Monday, January 14, 2013

Gympie Pickers and life in the outback.


Gympie Pickers.
 
January marked the arrival of the Gympie pickers, an Australian equivalent of the itinerant agricultural labour of Europe. They started  their travels in Queensland with the harvesting of the early vegetable  crops, slowly moving south picking a variety of fruit and vegetable  crops on the way. At the time, and this was some forty or more years ago, my wife and I used to grow various cash crops such as carrots, onions, and so on. These crops in those days were harvested by hand, and if your farm was isolated you depended on these itinerant workers.
 
Gympie, a southern Queensland vegetable growing area  supported a year round industry, resulting in a large pool of unskilled labour. Many of these families were basically marginal, existing on unemployment benefits and what  ever they could earn on their yearly migration south. Generally they had large families, six children or more not being unusual, not that the children ever seemed to go to school. They spent a large portion of the year on the road, living in caravans, tents,  some hitch hiked and slept under trees or bushes not unlike the swaggie of old.
 
Most years we would grow some forty or fifty acres of onions that required hand harvesting after drying off. This involved lifting the crop by tractor, then the pickers would pull the onions out of the ground, top and tail the roots and stems with sharp shears. It was not unusual to have up to sixty pickers on the block during harvest time. The control of such unruly numbers often proved to be an art form in itself. Mum, Dad, and the kids would arrive in an assortment of transport. Dad would hand out the sharpened shears ,then they would  set to work  pulling at the onions. Often I would become quite alarmed at the age of some of the “workers”,   fearing they would seriously hurt themselves. They all worked as piece labour, meaning they were paid according to the quantity of crop harvested. In a sense they were independent contract workers agreeing to a price per ton harves
Each family worked as a team, although Dad often took a few breaks to refresh himself with a beer. Often the temperature at the time of the year was in the forties. They would get up to all sorts of tricks. Half filling an empty bin with the onion tops, then placing a thick layer of onions on top. Unless you dug down fairly deep into the bin you would never know. They were full of ideas as to how to extract money without working. Another problem was their name, they always wanted a different name every other days so as not to interfere with their unemployed benefit.
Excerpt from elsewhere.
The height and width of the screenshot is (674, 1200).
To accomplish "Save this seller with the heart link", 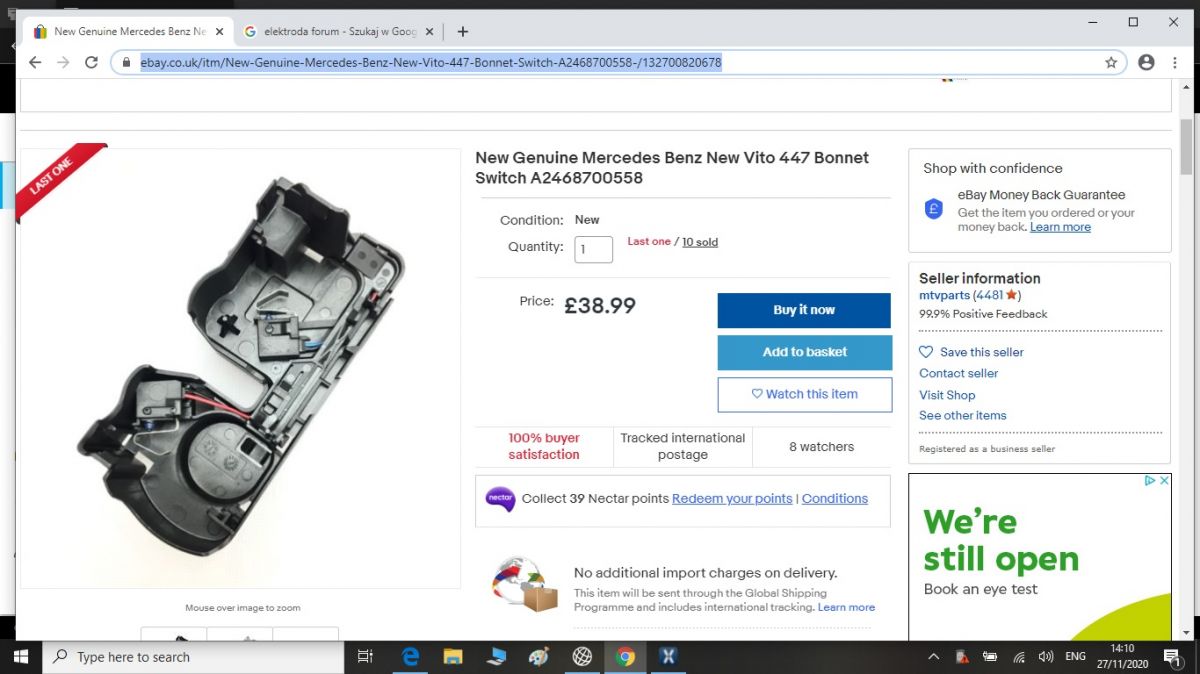I will pyautogui.click(x=971, y=352).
Another major problem was communication, they had a language all of their own, and had great difficulty stringing more than a few words together without several explicit profanities in between. One year we heard on the radio, that the police were looking for a man who had love tattooed on the fingers of his right hand. Apparently he had just murdered a woman in Sydney. Sure enough there he was out in the paddock, happily harvesting onions. My wife noticed him first, and after making eye contact both knew that the other knew who was who. My wife quickly returned to the house to phone the local police, but needless to say he disappeared in a matter of minutes. 
On another occasion a picker demanded payment in advance, and followed my wife back to the house where he tried to bar her entry by placing his arm across the stairway. At the time we owned a retired Doberman police dog who was quietly sleeping in the shade of a nearby tree. On noticing what was happening he leaped at the man's throat, and in no time had him on the ground. On release our offended picker quickly took to the highway never to be seen again.
Such were the joys of cash cropping in  outback  Australia, and the labour you needed to harvest it. This  property was many miles to the nearest town, so you just had to put up with who ever you could get. Eventually the pickers finished, packed up and headed further south following the seasonal  cropping patterns, not to be seen again for another year. We just sigh in relief, another harvest  completed.